● **Short exercise**
Could you reproduce each of the records below line for line, leaving the pictures out?

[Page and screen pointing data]
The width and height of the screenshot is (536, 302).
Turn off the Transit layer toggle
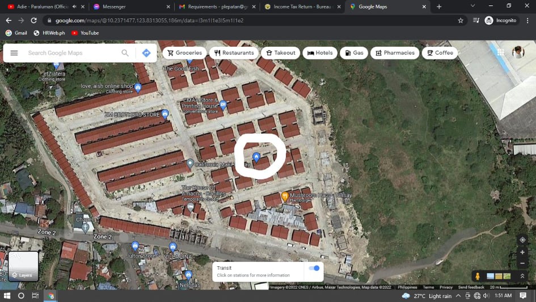pyautogui.click(x=314, y=268)
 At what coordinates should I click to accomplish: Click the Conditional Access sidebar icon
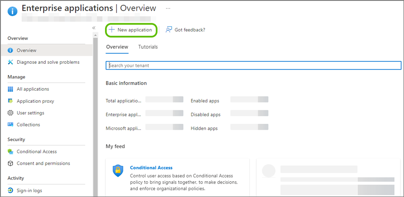tap(11, 151)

● **Answer to the exercise**
The width and height of the screenshot is (536, 302).
Turn off the Transit layer toggle
pyautogui.click(x=314, y=268)
 At what coordinates should I click to accomplish: Click the Conditional Access sidebar icon
tap(11, 151)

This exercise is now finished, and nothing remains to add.